▶ **Exercise aim**: Each line below that contains the word "badge" must be copied.

####################

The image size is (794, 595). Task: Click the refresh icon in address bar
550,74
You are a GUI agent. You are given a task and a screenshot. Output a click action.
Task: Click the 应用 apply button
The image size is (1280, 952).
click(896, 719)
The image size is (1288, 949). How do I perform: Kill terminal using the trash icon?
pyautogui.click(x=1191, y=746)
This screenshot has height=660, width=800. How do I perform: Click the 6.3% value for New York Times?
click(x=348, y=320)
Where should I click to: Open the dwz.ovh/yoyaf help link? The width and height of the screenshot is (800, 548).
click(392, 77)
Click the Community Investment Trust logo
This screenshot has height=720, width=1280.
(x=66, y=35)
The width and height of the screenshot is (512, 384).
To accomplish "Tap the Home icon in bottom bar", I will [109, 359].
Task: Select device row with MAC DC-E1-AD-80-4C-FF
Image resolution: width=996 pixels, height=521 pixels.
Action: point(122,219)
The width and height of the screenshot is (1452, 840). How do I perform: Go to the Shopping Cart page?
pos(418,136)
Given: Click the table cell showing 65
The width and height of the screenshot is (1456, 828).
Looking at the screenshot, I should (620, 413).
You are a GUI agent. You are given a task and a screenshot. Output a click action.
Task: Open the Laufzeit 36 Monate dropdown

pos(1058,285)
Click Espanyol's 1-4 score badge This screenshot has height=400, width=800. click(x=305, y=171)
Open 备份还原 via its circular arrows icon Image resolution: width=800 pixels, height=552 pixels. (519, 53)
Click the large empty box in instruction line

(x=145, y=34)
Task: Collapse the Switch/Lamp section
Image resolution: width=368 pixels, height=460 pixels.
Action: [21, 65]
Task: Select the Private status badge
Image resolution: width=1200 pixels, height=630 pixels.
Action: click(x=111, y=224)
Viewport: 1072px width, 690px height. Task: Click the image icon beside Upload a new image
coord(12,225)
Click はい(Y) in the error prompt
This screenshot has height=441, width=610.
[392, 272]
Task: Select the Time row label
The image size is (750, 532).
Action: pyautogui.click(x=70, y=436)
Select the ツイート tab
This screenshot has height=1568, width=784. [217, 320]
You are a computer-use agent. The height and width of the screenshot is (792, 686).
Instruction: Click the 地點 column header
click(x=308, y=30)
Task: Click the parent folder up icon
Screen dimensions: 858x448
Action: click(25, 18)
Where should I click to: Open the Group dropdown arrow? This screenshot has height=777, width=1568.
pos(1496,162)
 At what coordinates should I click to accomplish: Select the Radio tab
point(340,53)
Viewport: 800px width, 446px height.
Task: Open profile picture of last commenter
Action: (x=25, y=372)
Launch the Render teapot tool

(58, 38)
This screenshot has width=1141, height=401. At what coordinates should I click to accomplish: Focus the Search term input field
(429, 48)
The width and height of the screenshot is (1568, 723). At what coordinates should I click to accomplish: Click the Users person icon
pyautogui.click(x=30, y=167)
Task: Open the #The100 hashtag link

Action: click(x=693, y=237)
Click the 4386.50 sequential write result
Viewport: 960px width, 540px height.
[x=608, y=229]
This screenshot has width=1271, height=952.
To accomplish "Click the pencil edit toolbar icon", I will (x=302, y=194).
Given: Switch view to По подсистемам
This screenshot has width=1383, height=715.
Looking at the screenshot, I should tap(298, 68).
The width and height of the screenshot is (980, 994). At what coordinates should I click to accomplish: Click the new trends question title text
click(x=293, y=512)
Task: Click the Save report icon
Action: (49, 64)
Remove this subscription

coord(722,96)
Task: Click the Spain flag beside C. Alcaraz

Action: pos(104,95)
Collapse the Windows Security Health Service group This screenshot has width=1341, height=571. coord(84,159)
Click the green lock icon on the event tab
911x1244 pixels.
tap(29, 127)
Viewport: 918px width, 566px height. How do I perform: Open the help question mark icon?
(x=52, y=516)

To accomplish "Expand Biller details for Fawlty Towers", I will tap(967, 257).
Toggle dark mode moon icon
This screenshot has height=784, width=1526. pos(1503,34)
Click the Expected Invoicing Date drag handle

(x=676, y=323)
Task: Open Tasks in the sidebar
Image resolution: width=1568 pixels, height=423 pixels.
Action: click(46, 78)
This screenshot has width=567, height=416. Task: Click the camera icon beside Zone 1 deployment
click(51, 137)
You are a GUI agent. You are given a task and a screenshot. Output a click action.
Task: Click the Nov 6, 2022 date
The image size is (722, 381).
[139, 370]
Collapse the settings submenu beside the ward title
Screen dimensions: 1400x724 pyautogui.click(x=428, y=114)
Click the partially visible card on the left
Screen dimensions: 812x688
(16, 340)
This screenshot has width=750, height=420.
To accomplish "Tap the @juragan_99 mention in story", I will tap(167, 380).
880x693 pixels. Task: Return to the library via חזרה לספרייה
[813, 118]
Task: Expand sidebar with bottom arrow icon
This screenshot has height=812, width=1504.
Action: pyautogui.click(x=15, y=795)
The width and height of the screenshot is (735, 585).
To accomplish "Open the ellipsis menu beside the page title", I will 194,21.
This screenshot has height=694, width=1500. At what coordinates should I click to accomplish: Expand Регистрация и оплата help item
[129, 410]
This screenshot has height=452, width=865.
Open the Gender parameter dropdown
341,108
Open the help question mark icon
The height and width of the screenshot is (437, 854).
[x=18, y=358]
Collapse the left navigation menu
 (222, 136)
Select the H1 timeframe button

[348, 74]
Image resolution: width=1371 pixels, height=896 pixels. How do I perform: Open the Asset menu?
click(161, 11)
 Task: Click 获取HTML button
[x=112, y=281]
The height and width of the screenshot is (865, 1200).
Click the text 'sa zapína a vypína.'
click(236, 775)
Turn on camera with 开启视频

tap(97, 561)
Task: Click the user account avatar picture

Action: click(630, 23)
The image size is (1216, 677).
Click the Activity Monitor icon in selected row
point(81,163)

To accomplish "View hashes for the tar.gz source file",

####################

▶ **Answer area**:
Click Espanyol's 1-4 score badge This screenshot has height=400, width=800. click(x=305, y=171)
Task: Select the Private status badge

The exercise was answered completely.